§ Task prompt
Rewrite the memorandum opinion's passage starting at "MEMORANDUM OPINION" and ending at "lack of standing.", putting "termination" wherever "dismissal" appears.

UNITED STATES DISTRICT COURT FOR THE DISTRICT OF COLUMBIA
BARBARA W. PALMER,
Plaintiff,
v. Case No. 22-cv-2876 (CRC)
FEDERAL ELECTION COMMISSION,
Defendant.
MEMORANDUM OPINION
The Federal Election Commission (“FEC”) unanimously dismissed a complaint filed by
Texas attorney Barbara W. Palmer accusing the non-profit organization Center for Tech and
Civic Life (“CTCL”) of violating campaign finance laws during the 2020 federal election cycle.
Palmer challenges the dismissal through this suit. Agreeing with the FEC that Palmer fails to
identify a concrete injury flowing from the dismissal, the Court will grant its motion to dismiss
the case for lack of standing.
I. Background
CTCL provides grants to state and local governments to help increase voter turnout and
modernize elections. Its stated mission is to “promote civic engagement . . . between local
governments and the people they serve.” Notification to Barbara W. Palmer at 3 (“FEC
Notification”), https://www.fec.gov/files/legal/murs/7946/7946_24.pdf (citing CTCL et al. Resp.
at 2). Plaintiff Barbara Palmer begs to differ. CTCL’s true aim, says Palmer, is electing
Democratic candidates by targeting its grants, some of which are funded with federal money, at
big cities and other progressive strongholds. Administrative Compl. ¶¶ 6, 46.
In 2021, Palmer filed a complaint with the FEC alleging that CTCL’s provision of grants
funded by the United States Elections Assistance Commission (“EAC”) violated the Federal Election Campaign Act (“FECA”). Compl. ¶¶ 1, 7. In July 2022, the FEC, by a 6–0 vote, found
“no reason to believe” that any violations had occurred. Mot. Dismiss at 5 (citing FEC, MUR
7946 Certification, https://www.fec.gov/files/legal/murs/7946/7946_23.pdf); 52 U.S.C.
§ 30109(a)(2). The FEC closed its file and dismissed the matter that same day, noting that “[t]he
available information[] [did] not suggest that the funds were granted” to influence a federal
election. FEC Notification at 14.
This suit followed. Palmer asserts that the FEC’s dismissal of her complaint was
contrary to law. Compl. ¶ 18. She seeks the following relief: (1) a declaration “that the FEC
failed to properly investigate Plaintiff’s Administrative Complaint,” (2) an order that “the FEC []
conform with such declaration within 30 days,” and (3) an award of attorney’s fees. 1 Id. at 5.

§ Data excerpts
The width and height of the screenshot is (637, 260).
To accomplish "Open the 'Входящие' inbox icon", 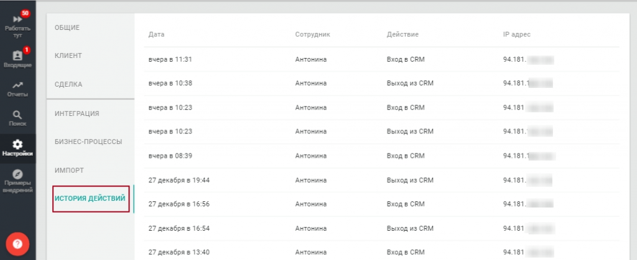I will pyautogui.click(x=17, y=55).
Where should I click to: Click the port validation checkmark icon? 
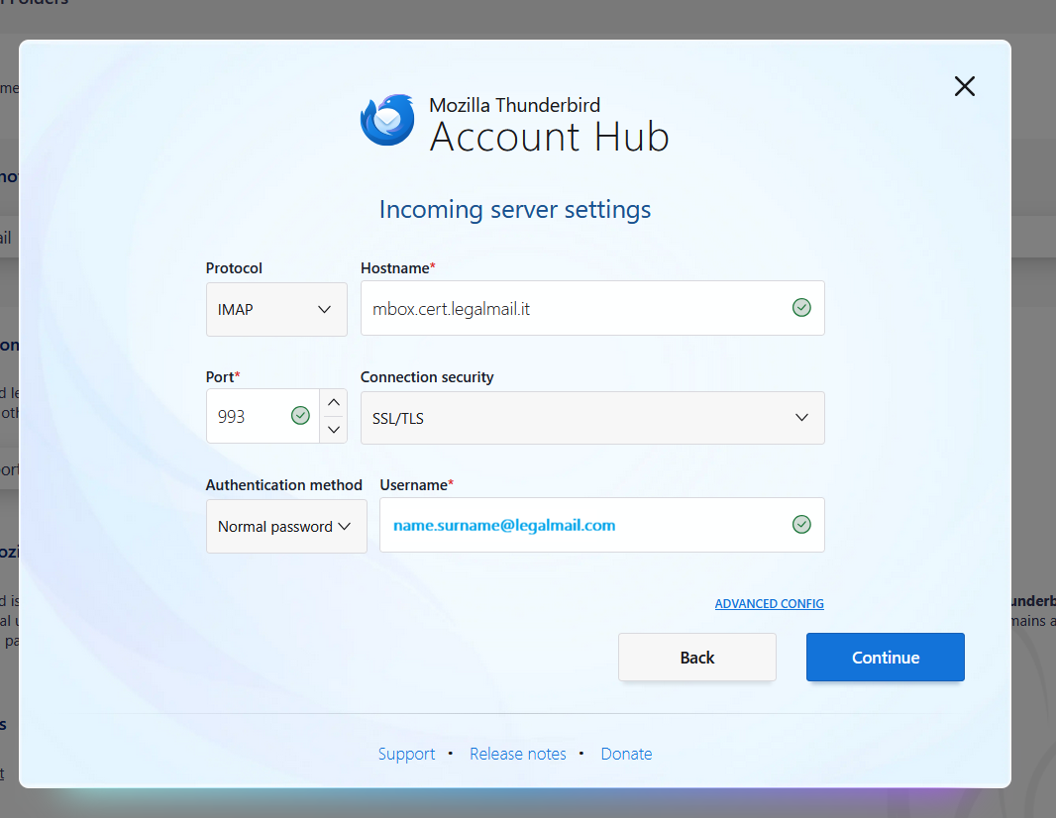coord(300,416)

* * *

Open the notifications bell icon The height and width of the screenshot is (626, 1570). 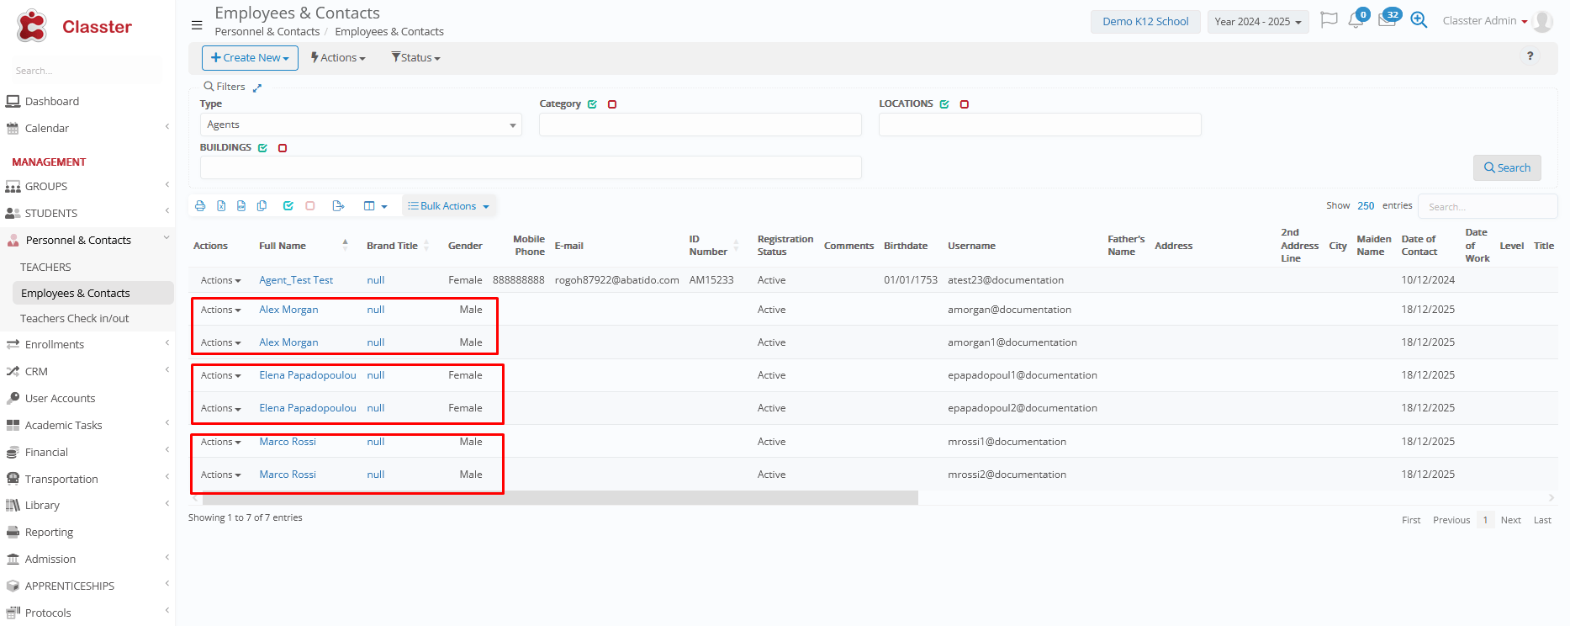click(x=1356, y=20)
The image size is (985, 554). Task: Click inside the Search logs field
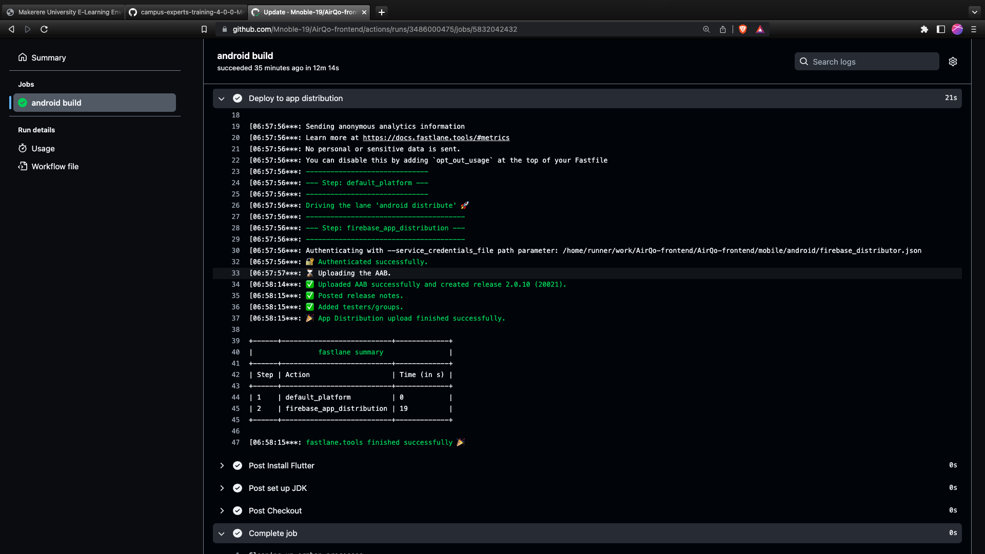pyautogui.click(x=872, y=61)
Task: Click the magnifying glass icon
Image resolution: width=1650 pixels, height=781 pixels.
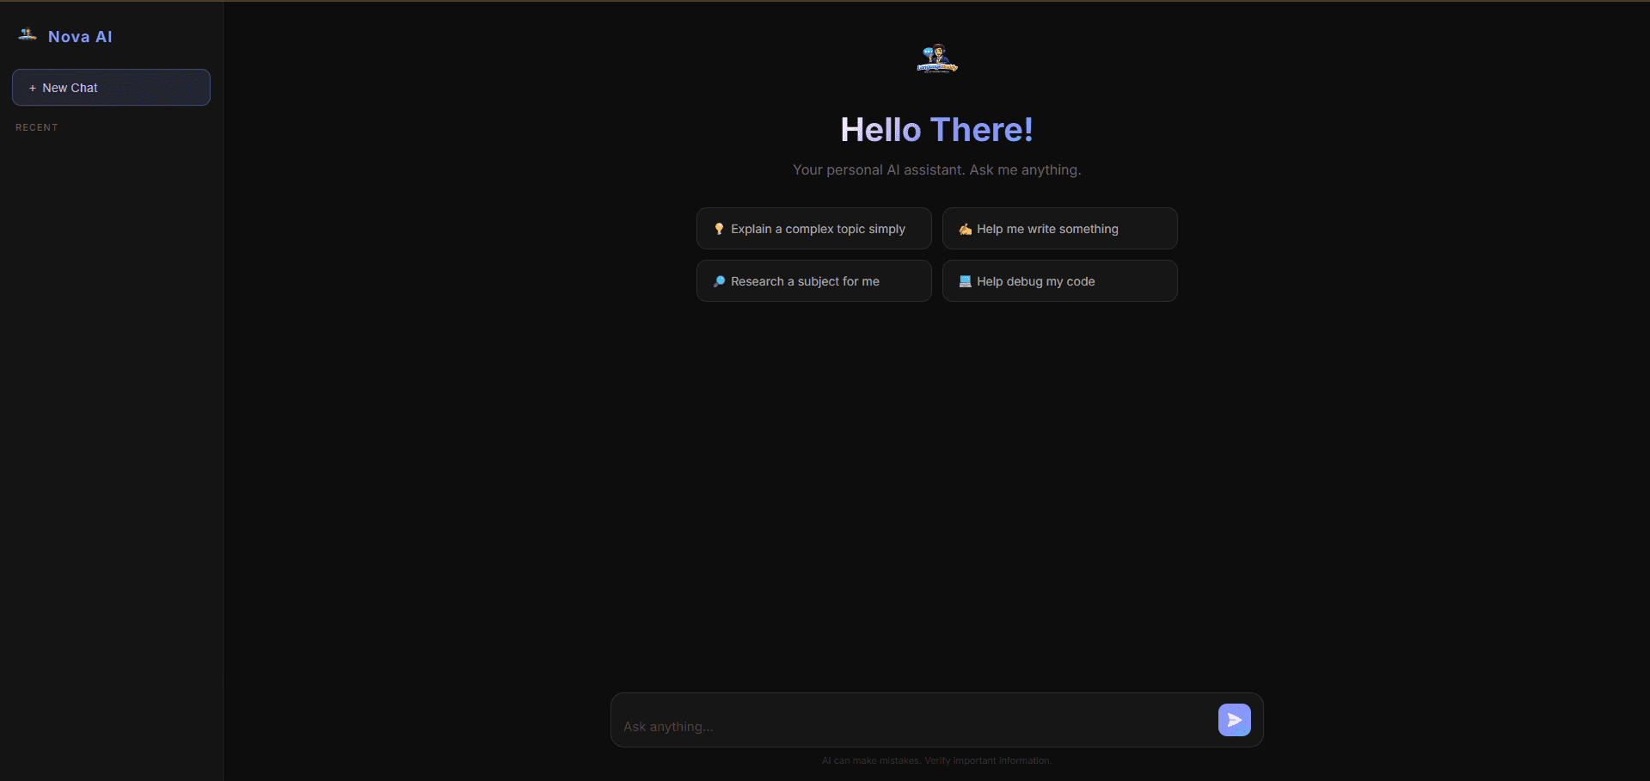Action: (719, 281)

--

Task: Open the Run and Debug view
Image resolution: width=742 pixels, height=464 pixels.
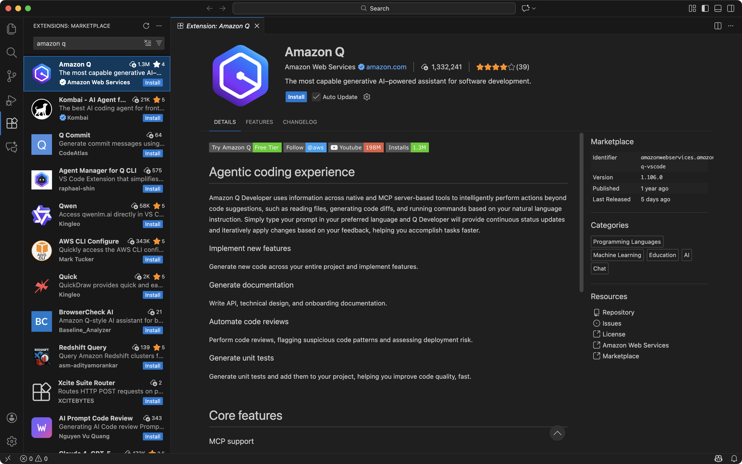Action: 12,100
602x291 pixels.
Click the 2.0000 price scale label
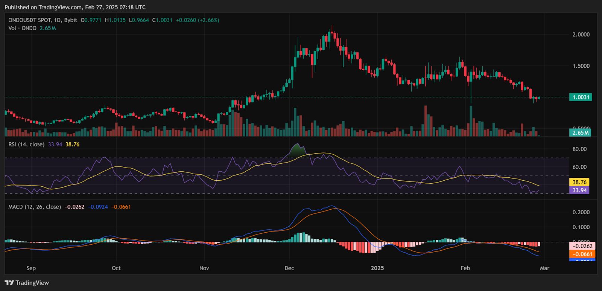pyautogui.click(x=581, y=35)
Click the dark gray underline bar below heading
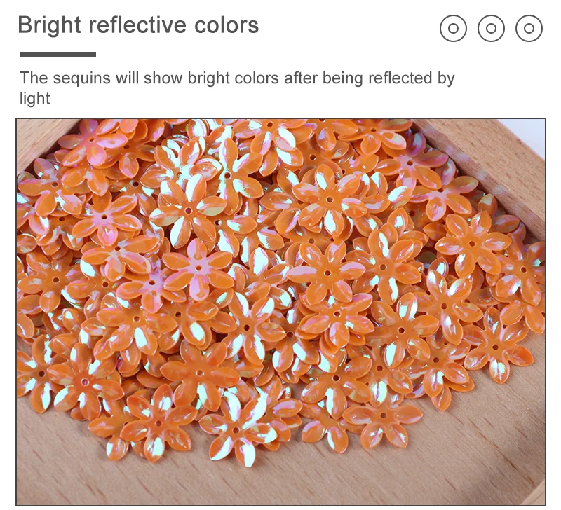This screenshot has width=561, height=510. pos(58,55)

§ Full answer
MEMORANDUM OPINION
The Federal Election Commission (“FEC”) unanimously dismissed a complaint filed by
Texas attorney Barbara W. Palmer accusing the non-profit organization Center for Tech and
Civic Life (“CTCL”) of violating campaign finance laws during the 2020 federal election cycle.
Palmer challenges the termination through this suit. Agreeing with the FEC that Palmer fails to
identify a concrete injury flowing from the termination, the Court will grant its motion to dismiss
the case for lack of standing.